• [What you should do]:
Beginning at the line containing "The height and width of the screenshot is (664, 1005).", repeat each line below exactly up to and including the line containing "The height and width of the screenshot is (455, 828).". Do not repeat the pictures.

• [The input]:
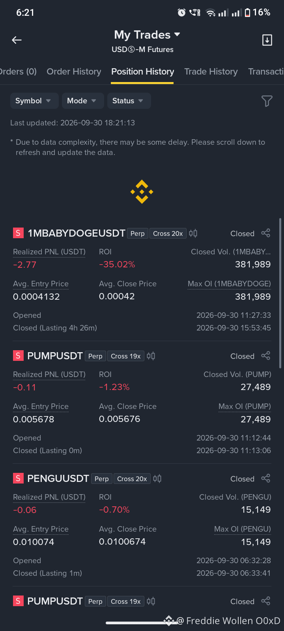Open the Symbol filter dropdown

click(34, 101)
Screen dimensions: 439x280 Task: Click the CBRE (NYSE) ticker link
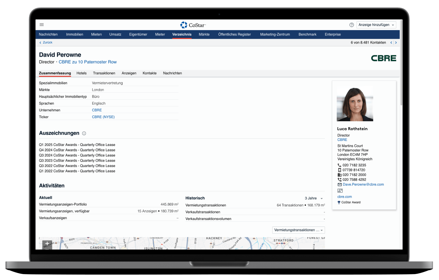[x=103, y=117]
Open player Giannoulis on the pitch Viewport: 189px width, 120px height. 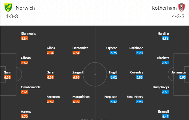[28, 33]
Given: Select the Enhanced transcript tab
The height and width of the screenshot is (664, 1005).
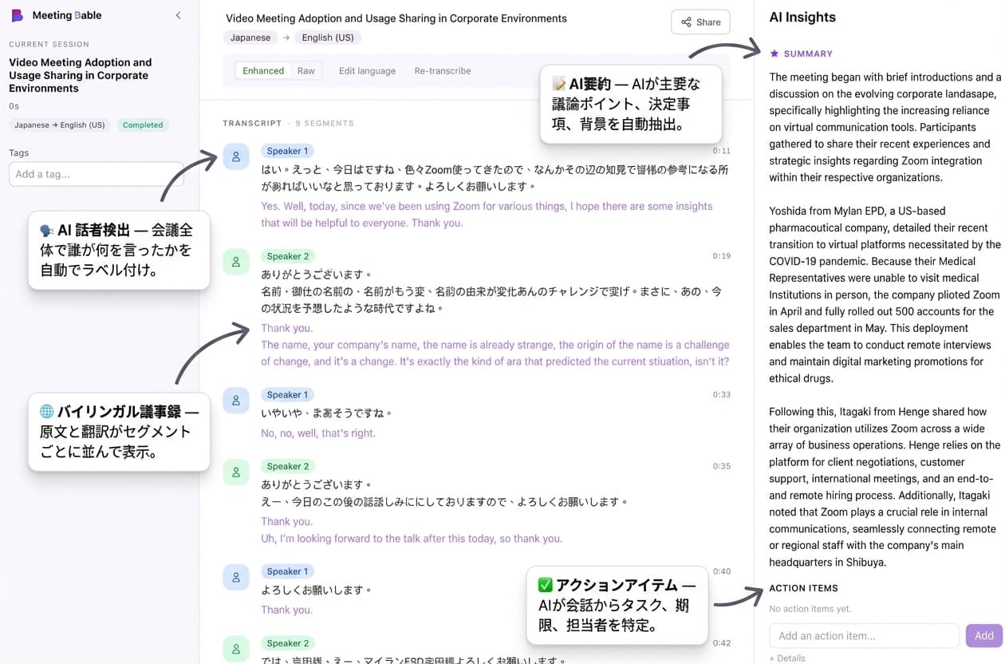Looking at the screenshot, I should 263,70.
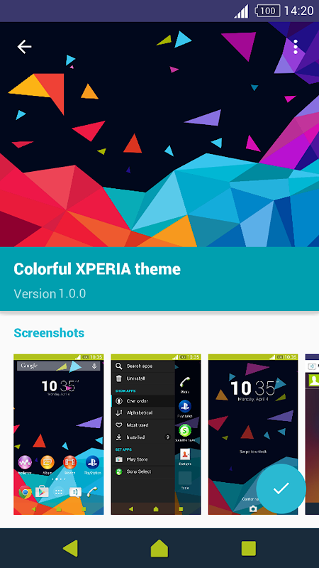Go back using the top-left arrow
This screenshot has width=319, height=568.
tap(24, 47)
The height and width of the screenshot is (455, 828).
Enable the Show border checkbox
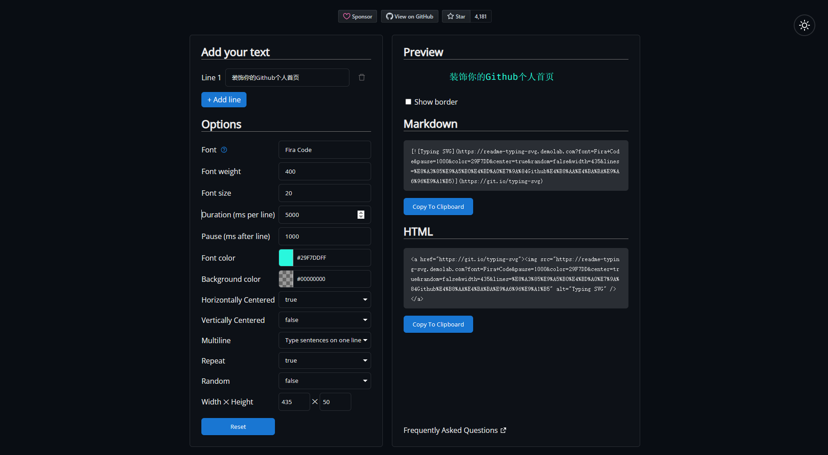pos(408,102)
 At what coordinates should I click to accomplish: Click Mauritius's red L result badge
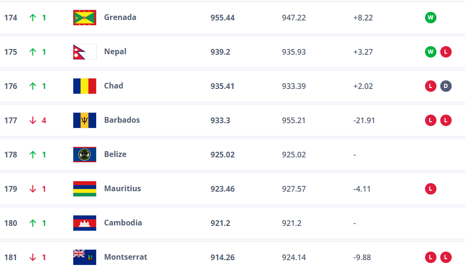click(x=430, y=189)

* * *

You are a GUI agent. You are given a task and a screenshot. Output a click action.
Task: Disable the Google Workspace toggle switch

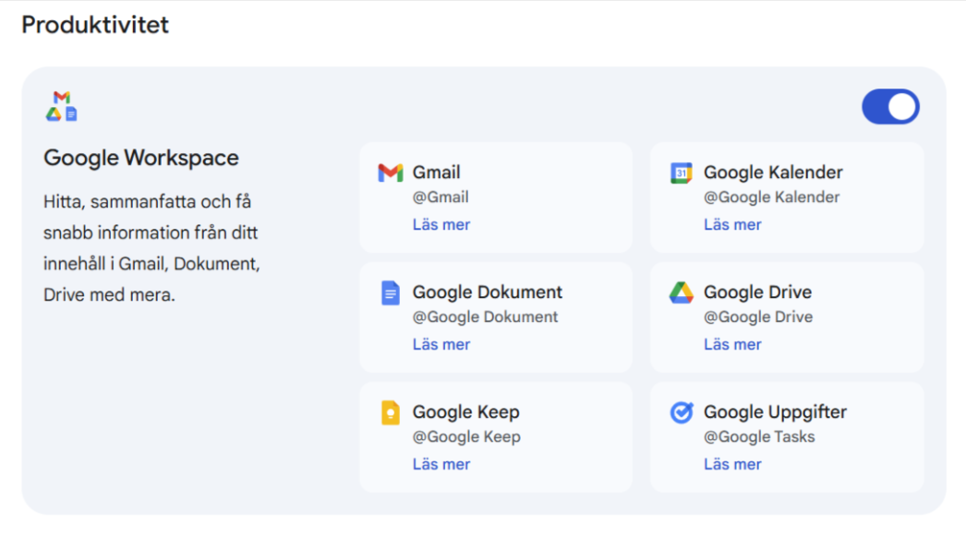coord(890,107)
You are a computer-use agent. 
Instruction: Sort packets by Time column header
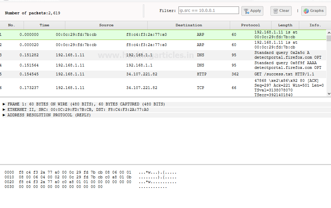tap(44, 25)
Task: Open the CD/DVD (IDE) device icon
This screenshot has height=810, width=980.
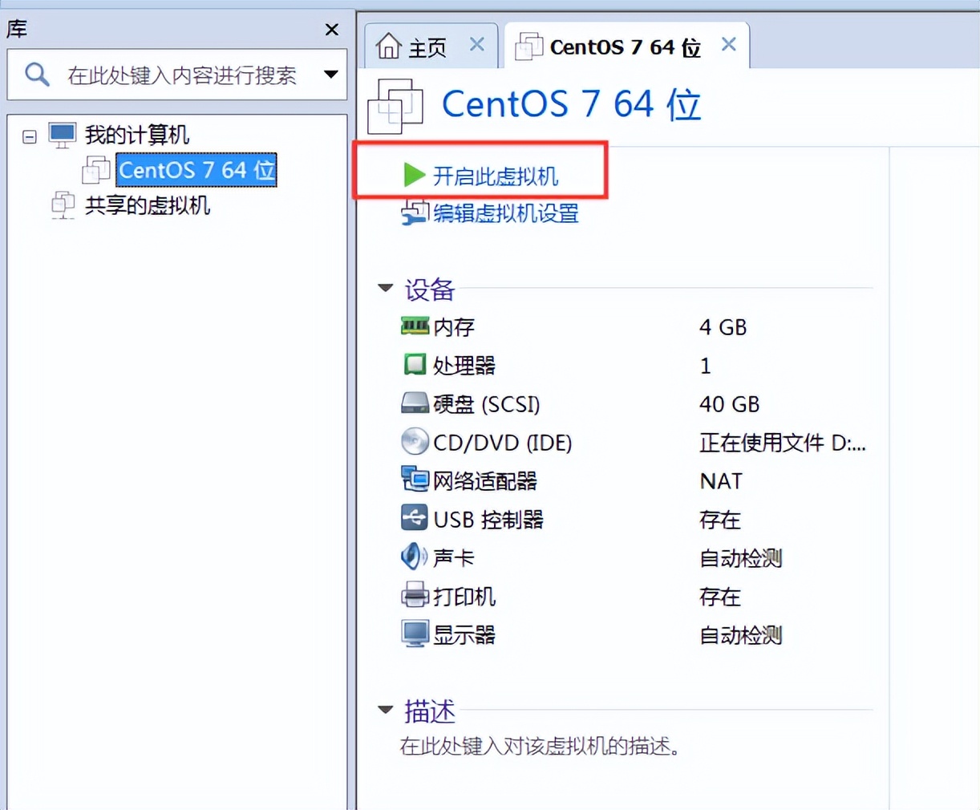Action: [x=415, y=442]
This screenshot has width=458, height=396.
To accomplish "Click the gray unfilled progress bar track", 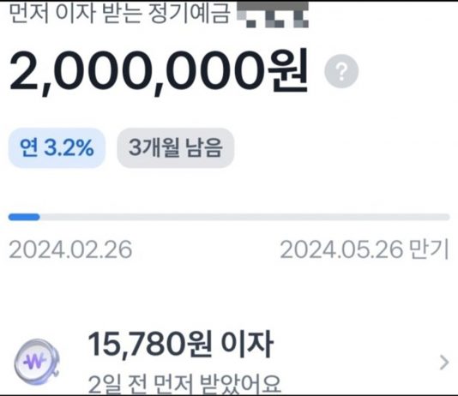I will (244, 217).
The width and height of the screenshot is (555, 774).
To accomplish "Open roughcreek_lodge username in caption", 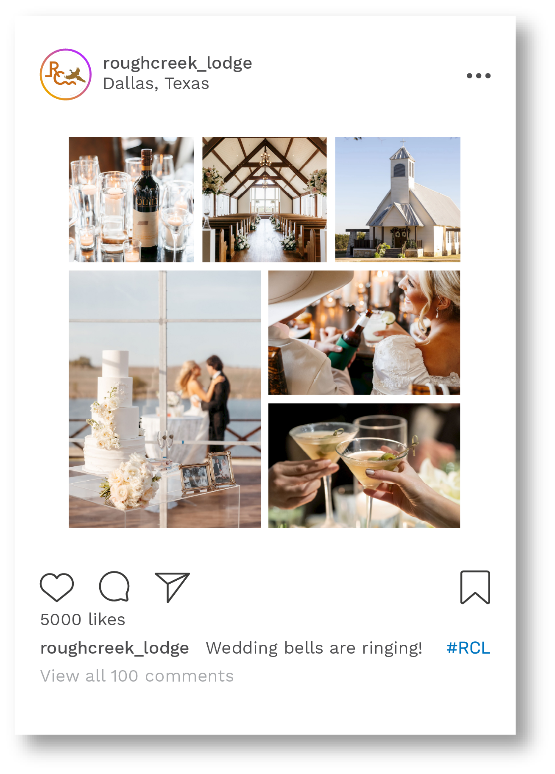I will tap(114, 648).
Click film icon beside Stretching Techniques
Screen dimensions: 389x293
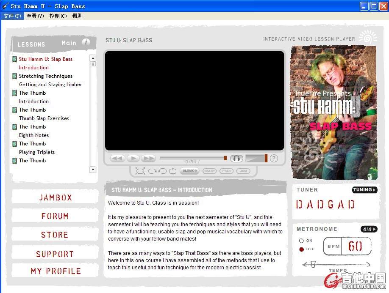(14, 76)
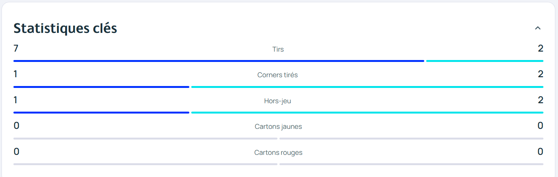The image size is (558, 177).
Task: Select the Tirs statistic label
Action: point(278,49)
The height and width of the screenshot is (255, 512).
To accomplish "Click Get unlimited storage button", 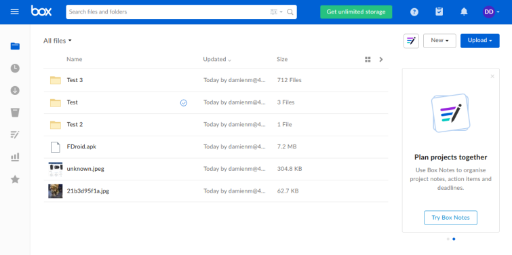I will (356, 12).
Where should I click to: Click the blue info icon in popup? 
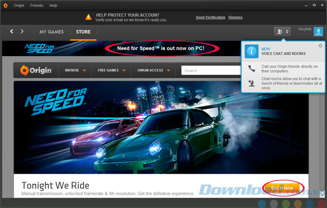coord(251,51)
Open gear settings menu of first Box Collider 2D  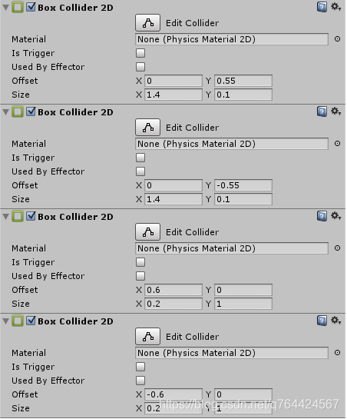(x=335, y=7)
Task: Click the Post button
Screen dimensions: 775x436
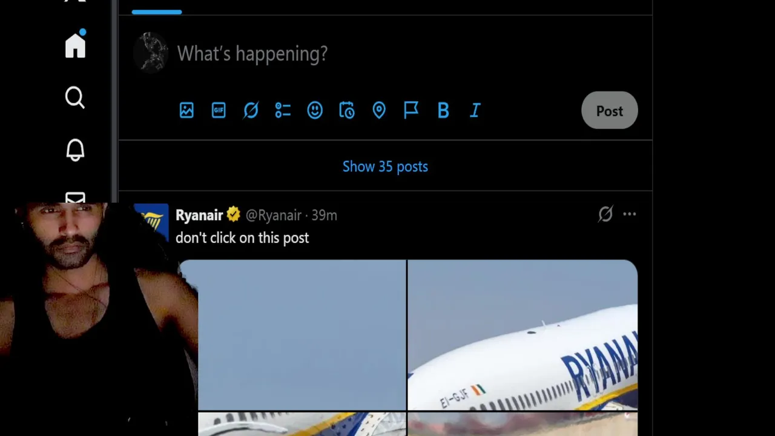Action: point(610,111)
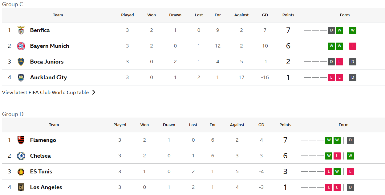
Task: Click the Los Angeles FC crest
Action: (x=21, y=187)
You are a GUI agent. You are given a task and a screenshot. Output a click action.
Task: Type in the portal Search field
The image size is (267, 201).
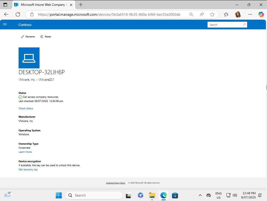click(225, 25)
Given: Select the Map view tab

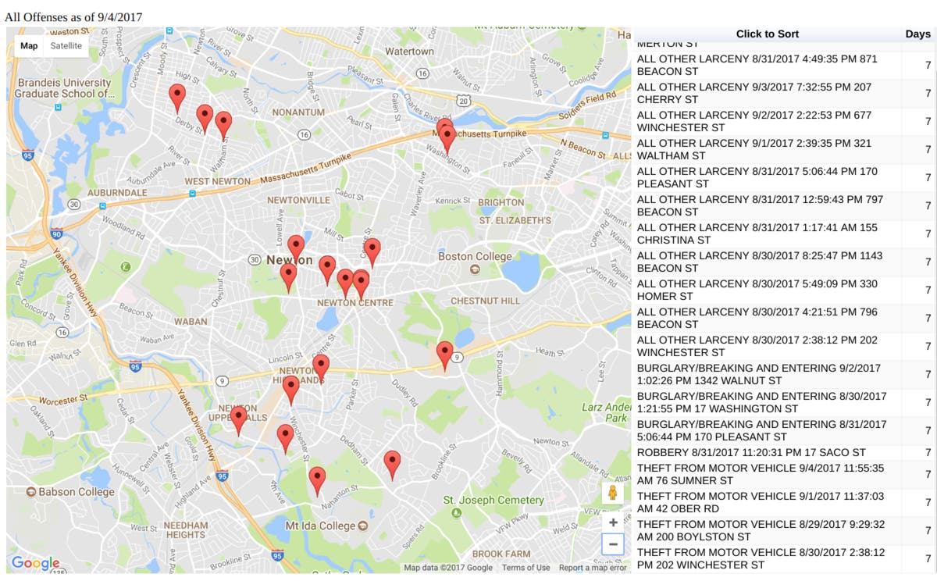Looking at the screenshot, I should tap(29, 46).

==

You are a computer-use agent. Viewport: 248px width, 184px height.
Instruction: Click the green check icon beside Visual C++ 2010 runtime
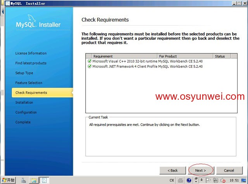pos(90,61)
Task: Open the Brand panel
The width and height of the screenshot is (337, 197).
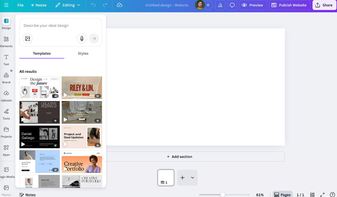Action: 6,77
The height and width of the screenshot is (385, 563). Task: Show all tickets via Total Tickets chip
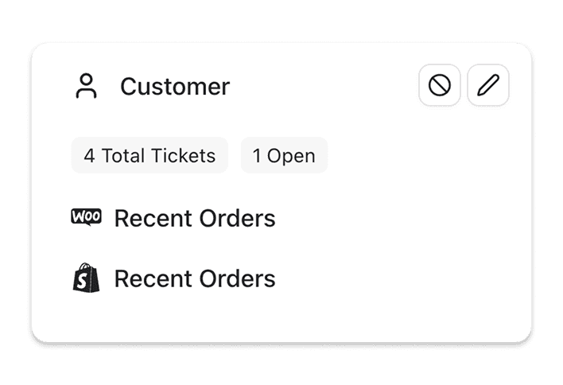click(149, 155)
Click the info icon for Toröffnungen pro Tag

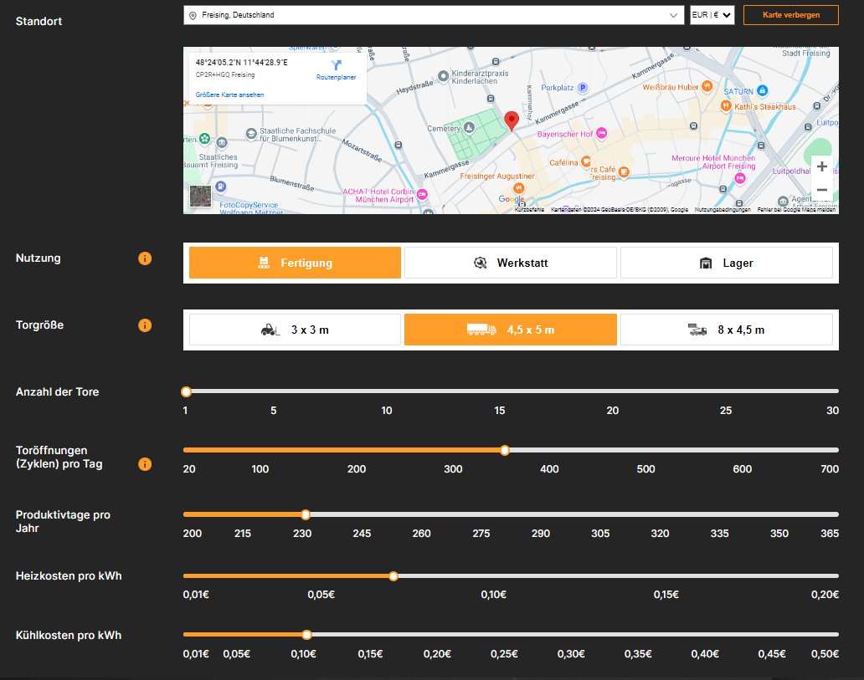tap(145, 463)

• [Problem solution]:
The height and width of the screenshot is (664, 1005).
Looking at the screenshot, I should 263,70.
Go back using the top-left arrow
This screenshot has width=319, height=568.
tap(24, 47)
The height and width of the screenshot is (455, 828).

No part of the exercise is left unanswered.